### Dataset records:
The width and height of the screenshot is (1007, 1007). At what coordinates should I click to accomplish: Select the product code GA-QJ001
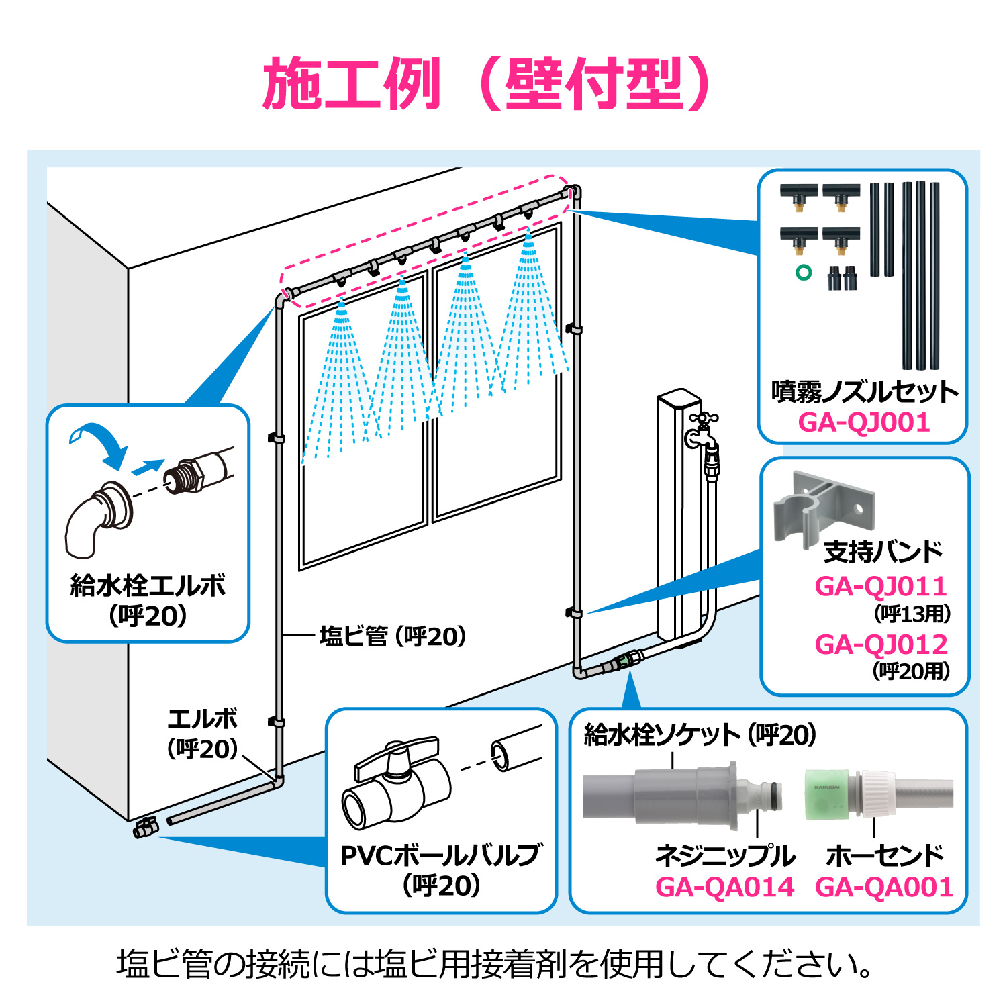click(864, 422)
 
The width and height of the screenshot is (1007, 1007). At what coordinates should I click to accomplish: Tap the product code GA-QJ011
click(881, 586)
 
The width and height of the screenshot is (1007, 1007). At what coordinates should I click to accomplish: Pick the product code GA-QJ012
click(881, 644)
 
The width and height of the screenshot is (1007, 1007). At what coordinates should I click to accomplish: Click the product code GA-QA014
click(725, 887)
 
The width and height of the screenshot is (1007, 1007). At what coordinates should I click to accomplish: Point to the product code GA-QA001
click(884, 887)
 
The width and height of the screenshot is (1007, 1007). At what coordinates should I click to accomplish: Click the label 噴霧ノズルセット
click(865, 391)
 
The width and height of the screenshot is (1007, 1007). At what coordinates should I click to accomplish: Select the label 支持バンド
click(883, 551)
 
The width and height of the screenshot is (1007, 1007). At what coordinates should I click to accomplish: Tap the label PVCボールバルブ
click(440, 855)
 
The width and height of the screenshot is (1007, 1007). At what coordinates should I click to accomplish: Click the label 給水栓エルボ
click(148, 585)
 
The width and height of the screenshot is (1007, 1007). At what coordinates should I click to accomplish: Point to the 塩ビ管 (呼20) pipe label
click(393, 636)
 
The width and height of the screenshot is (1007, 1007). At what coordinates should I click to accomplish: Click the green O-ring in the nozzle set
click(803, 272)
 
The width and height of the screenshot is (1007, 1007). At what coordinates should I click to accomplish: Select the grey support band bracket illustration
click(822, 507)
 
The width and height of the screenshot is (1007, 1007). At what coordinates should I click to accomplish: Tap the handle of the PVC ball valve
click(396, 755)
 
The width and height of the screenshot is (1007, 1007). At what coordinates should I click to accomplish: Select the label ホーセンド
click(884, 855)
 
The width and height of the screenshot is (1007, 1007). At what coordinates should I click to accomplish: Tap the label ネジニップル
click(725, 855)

### Work to complete:
Please print all of the rows above verbatim, leaving out the picture.

### Response to the task:
The width and height of the screenshot is (1007, 1007). At what coordinates should I click to accomplish: Select the product code GA-QJ001
click(864, 422)
 
The width and height of the screenshot is (1007, 1007). At what coordinates should I click to accomplish: Tap the product code GA-QJ011
click(881, 586)
 
The width and height of the screenshot is (1007, 1007). At what coordinates should I click to accomplish: Pick the product code GA-QJ012
click(881, 644)
 
The width and height of the screenshot is (1007, 1007). At what coordinates should I click to accomplish: Click the product code GA-QA014
click(725, 887)
 
The width and height of the screenshot is (1007, 1007). At what coordinates should I click to accomplish: Point to the product code GA-QA001
click(884, 887)
 
The width and height of the screenshot is (1007, 1007). At what coordinates should I click to accomplish: Click the label 噴霧ノズルセット
click(865, 391)
 
The width and height of the screenshot is (1007, 1007). At what coordinates should I click to accomplish: Select the label 支持バンド
click(883, 551)
 
The width and height of the screenshot is (1007, 1007). At what coordinates should I click to accomplish: Tap the label PVCボールバルブ
click(440, 855)
 
The width and height of the screenshot is (1007, 1007). At what coordinates should I click to accomplish: Click the label 給水栓エルボ
click(148, 585)
 
The width and height of the screenshot is (1007, 1007). At what coordinates should I click to accomplish: Point to the 塩ビ管 (呼20) pipe label
click(393, 636)
 
The width and height of the screenshot is (1007, 1007). At what coordinates should I click to accomplish: Click the green O-ring in the nozzle set
click(803, 272)
 
The width and height of the screenshot is (1007, 1007). At what coordinates should I click to accomplish: Select the grey support band bracket illustration
click(822, 507)
 
The width and height of the screenshot is (1007, 1007). At what coordinates should I click to accomplish: Tap the handle of the PVC ball valve
click(396, 755)
 
The width and height of the screenshot is (1007, 1007). At what coordinates should I click to accomplish: Select the label ホーセンド
click(884, 855)
 
The width and height of the screenshot is (1007, 1007). At what coordinates should I click to accomplish: Tap the label ネジニップル
click(725, 855)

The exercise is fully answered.